Ponthieu described how lines are being blurred between people smuggling and human trafficking during this massive refugee influx. Women smuggled into Italy (particularly Nigerian women) are finding themselves forced into prostitution in order to pay back their smugglers. A local journalist told me about the case of a Nigerian woman now in Sicily who was told that her family was being held for ransom back home and that she had to pay that amount in addition to her own debt by prostituting herself. “It is not at all uncommon for people in West Africa to agree to a period of indentured servitude to repay their smugglers,” said Tuesday Reitano, a human trafficking expert at the Global Initiative Against Transnational Organized Crime, a Geneva-based think tank. “But rarely do they envisage sex work, of course.”

When I asked Gennari where the Eritrean women are now, she told me they had “left” the previous Friday.

“They left Italy?” I asked.

“I hope so,” she said.

The lucky ones

Despite all the difficulties ahead, in some ways, the women and girls who make it to land, however exhausted or injured or impoverished they are, are the lucky ones. As of April, there had been 1,780 deaths this year already along Mediterranean migrant routes, compared with 96 in all of 2014, says the International Organization for Migration. And now for those who have arrived, the true test—how they will proceed with the rest of their lives whether here, in the next country, or once repatriated to their own—is about to begin.

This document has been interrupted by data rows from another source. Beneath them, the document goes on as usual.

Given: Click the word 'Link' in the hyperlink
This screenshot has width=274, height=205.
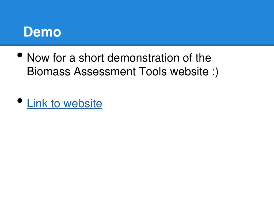Looking at the screenshot, I should tap(37, 103).
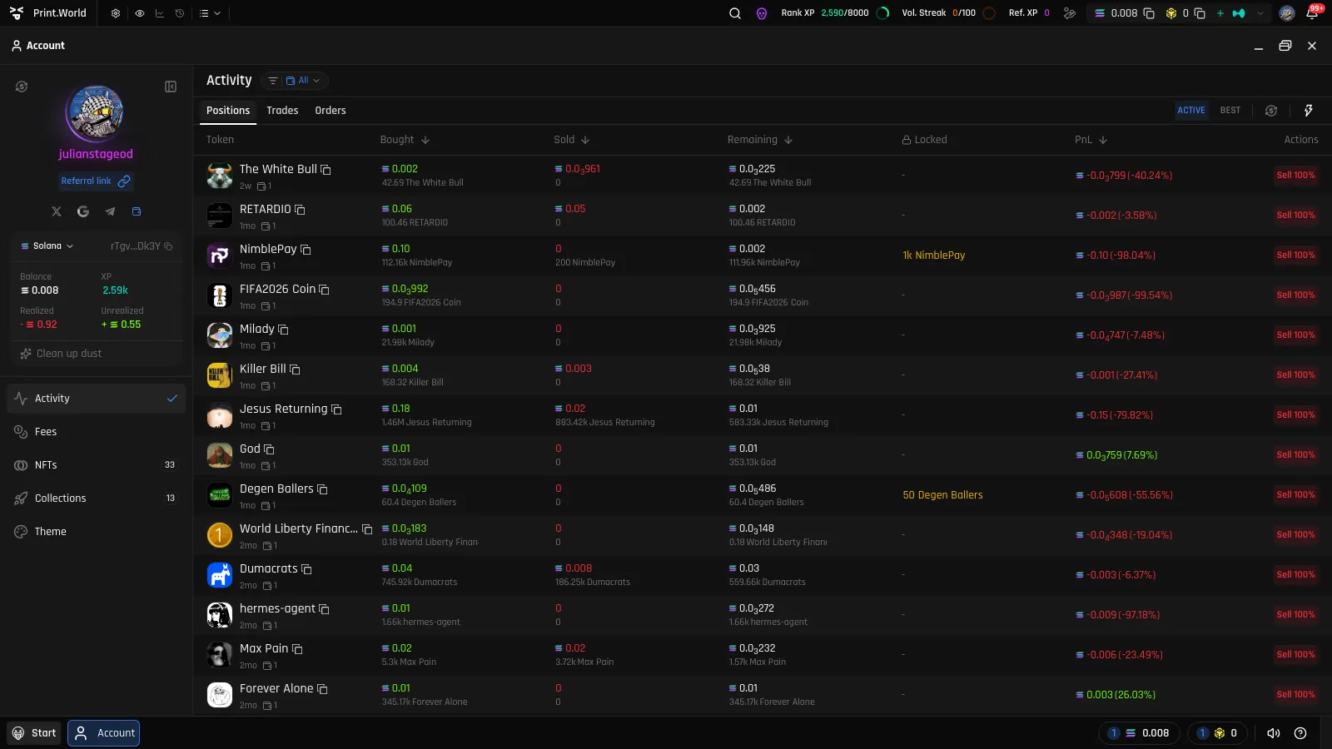The width and height of the screenshot is (1332, 749).
Task: Switch to the BEST positions toggle
Action: [1230, 111]
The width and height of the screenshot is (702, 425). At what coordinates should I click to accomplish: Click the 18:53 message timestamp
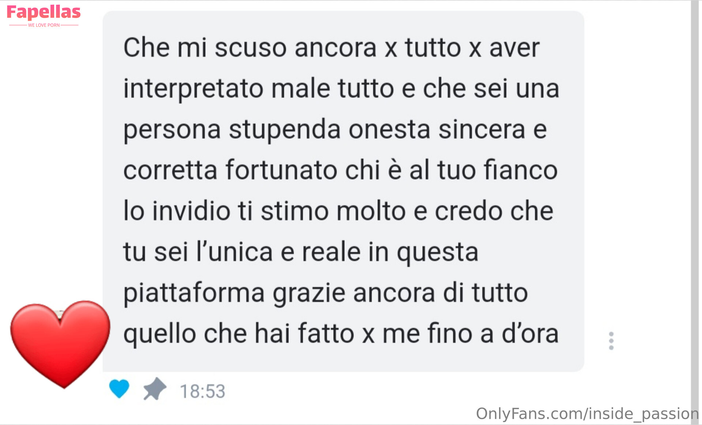coord(203,391)
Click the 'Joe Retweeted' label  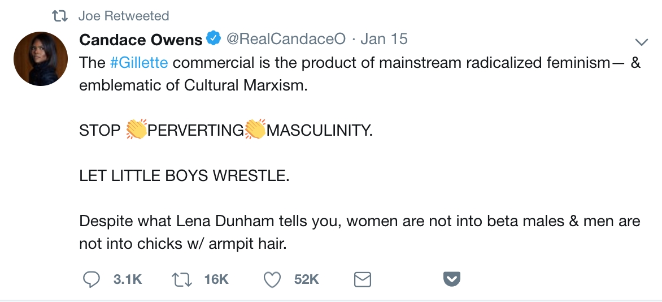pos(124,16)
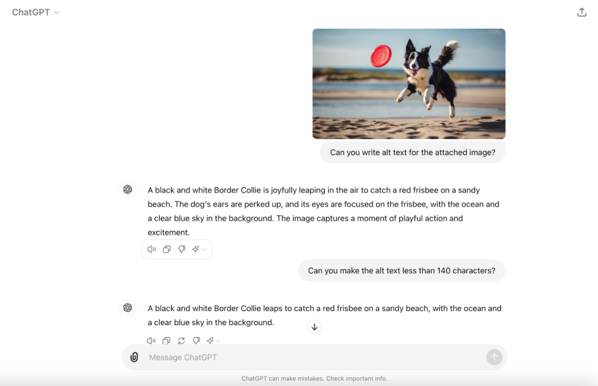Click thumbs down on second response

tap(196, 341)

Back in Lampedusa, I had very briefly met a girl named Breka, 14, from Somalia. Our meeting was short because the authorities at the detention center wouldn’t let me speak to her when I finally made it inside, despite her having passed along messages to me that she wanted to tell her story. What I had heard of her was that she was “very smart” and that she wanted to go on to Belgium possibly, because she hoped to try the chocolate. She had told staffers at the center that she wanted to be a pilot.

In Lampedusa, Breka, a 14-year-old Somali girl, thanks a staffer at Save the Children. (Lauren Wolfe)

For the week I was on the island, Breka, Ghida, Dounia, and dozens of other women and girls waited their turn to leave this center of “first reception” to go on to a detention center elsewhere—probably in Sicily—that would allow them to come and go rather than keeping them locked up behind fences day and night. It would be a place in which they could begin their processes for asylum (if they’d allowed themselves to be fingerprinted).

Ghida and Dounia, as lawyers have said, will likely be forced to head back to Morocco, where one faces a violent husband and the other a life of impoverishment. But a girl like Breka, I like to think, has a chance—that the EU system won’t let an unaccompanied child fall through the cracks. I asked Viviana Valastro at Save the Children what generally happens to girls like her.

“For underage girls, it’s very hard to find places for them,” Valastro said. “There are a lot more places for boys set up.” Girls, she said, are often sent to nunneries.

Girls like Breka, I asked?

No, she said. Girls like Breka, she explained, smart girls who have an awareness of how restrictive the system is and how difficult it is to navigate, “will escape.”

At night sometimes, as the memory of lights in the Lampedusa harbor flicker behind my eyes, I wonder about Breka and all the other refugee girls and women I met in Italy. They may be able to escape Italy and the ongoing misery of detention centers and interminable waiting and even nunneries, but will they be able to travel onward and upward and find a life for themselves that is free from violence and fear? Will they be able to get an education or will it be impossible for them to achieve the qualifications necessary to work more than menial labor? Will they get caught up in sex trafficking? Will they be able to sleep soundly at night or will they be like Juliet, the Nigerian woman I met in Catania, who only thinks of death?

For hundreds of thousands of women and girls envisioning a better, less violent life, the future is about as clear as a dark body of water lapping at the edge of a splintering wooden boat. Now that these women and girls have already made the treacherous crossing of the Mediterranean, it remains to be seen whether the land on which they have arrived—the land on which they have staked everything—will support them.